What is the number of lines below that contain the word "computer"? Give only that number.

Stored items
---
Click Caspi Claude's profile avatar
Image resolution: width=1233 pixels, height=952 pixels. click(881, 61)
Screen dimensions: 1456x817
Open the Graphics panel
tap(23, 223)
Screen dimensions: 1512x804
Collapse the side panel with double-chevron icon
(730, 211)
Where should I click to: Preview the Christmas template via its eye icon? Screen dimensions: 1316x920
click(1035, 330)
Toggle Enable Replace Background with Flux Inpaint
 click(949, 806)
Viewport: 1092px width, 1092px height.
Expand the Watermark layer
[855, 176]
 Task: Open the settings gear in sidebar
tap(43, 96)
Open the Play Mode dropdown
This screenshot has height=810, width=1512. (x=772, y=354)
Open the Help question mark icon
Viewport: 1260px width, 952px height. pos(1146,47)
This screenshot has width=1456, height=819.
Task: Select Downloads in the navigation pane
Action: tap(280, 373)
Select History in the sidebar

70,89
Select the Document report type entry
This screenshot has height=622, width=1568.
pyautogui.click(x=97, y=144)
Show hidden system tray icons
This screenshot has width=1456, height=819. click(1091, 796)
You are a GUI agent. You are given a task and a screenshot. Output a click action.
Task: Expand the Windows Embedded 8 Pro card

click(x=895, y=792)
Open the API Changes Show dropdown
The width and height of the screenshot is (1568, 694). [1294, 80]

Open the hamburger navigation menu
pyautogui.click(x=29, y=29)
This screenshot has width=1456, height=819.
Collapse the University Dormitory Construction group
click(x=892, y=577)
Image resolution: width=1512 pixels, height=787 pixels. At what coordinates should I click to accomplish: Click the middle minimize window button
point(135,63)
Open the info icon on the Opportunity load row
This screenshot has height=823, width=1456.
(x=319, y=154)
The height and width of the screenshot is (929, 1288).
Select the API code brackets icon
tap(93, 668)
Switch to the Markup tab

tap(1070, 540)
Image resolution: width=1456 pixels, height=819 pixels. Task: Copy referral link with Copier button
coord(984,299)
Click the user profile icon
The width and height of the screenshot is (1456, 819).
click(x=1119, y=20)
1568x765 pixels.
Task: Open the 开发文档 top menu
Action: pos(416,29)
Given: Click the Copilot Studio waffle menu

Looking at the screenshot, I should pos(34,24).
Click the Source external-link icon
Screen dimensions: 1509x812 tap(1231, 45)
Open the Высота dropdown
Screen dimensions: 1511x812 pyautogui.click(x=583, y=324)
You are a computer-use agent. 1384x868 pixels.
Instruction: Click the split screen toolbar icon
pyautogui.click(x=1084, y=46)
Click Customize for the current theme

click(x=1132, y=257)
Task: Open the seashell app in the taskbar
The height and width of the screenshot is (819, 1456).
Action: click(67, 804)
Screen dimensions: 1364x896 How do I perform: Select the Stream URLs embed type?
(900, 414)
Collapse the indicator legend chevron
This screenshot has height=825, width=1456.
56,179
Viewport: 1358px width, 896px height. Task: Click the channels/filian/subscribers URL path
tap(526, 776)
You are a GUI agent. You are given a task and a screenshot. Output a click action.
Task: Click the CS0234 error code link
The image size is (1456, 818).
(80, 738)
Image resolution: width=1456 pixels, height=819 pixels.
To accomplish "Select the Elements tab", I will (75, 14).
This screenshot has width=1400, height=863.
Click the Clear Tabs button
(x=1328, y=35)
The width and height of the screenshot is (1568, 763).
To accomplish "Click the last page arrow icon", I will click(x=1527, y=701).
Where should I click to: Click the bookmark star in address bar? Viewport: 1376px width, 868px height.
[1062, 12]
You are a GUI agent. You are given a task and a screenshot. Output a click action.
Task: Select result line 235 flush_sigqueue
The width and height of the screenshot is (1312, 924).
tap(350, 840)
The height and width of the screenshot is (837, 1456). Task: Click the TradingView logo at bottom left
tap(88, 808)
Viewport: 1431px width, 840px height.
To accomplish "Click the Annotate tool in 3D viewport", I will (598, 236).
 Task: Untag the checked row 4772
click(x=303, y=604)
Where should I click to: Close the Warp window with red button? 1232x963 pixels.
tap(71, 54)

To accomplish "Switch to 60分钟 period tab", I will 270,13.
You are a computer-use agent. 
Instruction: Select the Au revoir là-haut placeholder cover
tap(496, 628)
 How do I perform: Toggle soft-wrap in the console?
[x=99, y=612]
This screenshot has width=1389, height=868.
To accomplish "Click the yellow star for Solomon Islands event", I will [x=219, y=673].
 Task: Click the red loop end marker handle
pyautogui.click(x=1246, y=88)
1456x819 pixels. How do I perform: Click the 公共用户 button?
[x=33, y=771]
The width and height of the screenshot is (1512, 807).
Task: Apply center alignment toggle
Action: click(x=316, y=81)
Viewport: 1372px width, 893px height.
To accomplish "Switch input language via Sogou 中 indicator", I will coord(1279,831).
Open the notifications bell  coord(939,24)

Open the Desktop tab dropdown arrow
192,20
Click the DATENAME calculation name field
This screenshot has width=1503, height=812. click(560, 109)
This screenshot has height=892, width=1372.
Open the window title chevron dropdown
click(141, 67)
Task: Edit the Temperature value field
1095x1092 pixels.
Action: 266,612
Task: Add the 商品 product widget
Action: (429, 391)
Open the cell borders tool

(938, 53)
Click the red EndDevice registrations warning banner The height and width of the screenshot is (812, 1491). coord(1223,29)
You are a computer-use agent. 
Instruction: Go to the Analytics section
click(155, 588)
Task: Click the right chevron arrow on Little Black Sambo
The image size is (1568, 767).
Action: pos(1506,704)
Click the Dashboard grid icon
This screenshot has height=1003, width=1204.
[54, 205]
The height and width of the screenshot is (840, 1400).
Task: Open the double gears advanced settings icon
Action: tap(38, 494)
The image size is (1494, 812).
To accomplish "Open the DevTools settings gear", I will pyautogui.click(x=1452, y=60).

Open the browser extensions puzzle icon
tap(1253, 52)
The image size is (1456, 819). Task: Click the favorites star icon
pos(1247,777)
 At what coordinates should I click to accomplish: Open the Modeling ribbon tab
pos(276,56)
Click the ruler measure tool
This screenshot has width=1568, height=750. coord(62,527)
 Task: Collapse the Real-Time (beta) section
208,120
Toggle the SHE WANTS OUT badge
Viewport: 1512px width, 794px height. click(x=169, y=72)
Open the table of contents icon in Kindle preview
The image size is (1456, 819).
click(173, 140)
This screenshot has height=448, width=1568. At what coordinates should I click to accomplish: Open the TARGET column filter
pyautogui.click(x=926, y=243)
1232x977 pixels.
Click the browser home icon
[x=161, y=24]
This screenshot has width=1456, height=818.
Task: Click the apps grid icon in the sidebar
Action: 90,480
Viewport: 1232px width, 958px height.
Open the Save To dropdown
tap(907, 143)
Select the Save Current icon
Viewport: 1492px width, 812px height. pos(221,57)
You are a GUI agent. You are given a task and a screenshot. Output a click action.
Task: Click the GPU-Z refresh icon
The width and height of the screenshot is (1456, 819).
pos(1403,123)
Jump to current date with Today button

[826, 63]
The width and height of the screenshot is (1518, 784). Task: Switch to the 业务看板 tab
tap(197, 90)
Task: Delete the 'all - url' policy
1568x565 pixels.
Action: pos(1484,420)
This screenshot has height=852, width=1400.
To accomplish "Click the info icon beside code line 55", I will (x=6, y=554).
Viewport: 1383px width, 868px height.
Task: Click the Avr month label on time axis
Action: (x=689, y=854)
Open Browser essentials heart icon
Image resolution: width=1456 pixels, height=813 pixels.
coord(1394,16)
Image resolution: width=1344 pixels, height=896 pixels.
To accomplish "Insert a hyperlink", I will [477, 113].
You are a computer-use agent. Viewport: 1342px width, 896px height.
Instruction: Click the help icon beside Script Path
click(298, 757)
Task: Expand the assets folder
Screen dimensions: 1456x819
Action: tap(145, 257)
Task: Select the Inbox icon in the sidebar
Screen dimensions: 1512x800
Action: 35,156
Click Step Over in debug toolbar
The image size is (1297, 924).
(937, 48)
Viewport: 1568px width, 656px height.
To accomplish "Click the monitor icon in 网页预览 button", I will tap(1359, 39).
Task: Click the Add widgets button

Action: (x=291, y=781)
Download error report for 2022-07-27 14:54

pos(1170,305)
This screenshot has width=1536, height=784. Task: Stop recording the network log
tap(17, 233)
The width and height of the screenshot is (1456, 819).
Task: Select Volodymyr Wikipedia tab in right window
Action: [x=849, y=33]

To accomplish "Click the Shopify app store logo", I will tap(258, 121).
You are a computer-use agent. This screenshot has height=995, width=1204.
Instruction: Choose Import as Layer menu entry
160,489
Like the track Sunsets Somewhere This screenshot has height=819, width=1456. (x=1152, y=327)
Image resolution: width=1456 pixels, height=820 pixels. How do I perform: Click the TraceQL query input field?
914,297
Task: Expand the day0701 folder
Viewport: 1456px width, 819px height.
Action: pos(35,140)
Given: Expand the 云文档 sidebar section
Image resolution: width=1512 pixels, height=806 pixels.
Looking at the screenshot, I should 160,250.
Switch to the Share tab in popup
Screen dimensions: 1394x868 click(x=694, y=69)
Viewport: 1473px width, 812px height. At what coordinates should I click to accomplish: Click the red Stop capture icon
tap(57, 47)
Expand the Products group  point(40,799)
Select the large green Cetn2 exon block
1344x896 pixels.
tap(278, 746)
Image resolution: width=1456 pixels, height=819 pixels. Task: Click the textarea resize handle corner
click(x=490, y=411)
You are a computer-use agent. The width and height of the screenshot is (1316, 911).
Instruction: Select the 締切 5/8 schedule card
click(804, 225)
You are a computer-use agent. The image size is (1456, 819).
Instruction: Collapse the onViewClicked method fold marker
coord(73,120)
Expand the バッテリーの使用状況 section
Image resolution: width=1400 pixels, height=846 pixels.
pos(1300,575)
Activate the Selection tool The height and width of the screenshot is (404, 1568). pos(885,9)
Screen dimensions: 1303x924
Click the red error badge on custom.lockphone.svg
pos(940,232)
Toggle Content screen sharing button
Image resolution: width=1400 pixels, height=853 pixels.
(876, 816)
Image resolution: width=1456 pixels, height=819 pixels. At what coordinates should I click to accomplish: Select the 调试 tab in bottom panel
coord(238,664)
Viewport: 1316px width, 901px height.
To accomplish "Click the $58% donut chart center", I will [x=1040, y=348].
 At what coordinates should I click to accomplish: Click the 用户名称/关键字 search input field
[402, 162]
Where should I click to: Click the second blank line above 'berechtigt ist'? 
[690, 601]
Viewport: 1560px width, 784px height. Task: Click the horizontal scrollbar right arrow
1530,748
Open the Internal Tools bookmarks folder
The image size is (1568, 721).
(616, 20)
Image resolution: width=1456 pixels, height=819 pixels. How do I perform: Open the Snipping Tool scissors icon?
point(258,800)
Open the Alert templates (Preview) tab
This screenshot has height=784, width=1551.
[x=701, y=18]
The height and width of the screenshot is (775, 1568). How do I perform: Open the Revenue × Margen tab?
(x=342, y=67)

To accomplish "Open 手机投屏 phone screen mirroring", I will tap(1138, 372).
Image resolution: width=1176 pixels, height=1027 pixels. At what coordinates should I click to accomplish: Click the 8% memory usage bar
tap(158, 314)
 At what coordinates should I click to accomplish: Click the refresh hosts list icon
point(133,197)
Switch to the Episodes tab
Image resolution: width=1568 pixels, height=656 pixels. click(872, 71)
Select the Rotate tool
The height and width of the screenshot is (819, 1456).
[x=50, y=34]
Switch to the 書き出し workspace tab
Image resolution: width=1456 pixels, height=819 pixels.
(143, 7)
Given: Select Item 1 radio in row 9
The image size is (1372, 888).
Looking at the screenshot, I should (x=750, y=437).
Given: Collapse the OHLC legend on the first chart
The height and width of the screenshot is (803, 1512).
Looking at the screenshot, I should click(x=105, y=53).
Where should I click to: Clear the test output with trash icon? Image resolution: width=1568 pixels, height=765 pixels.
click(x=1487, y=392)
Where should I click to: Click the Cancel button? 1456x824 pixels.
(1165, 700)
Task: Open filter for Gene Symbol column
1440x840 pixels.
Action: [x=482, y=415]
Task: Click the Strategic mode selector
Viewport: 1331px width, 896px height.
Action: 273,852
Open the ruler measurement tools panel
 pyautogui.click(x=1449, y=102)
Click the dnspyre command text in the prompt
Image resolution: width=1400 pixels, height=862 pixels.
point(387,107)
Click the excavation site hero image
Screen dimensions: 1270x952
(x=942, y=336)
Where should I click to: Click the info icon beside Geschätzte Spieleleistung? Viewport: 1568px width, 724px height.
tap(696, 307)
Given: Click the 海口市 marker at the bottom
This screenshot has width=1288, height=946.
---
> **Answer to the exercise**: 7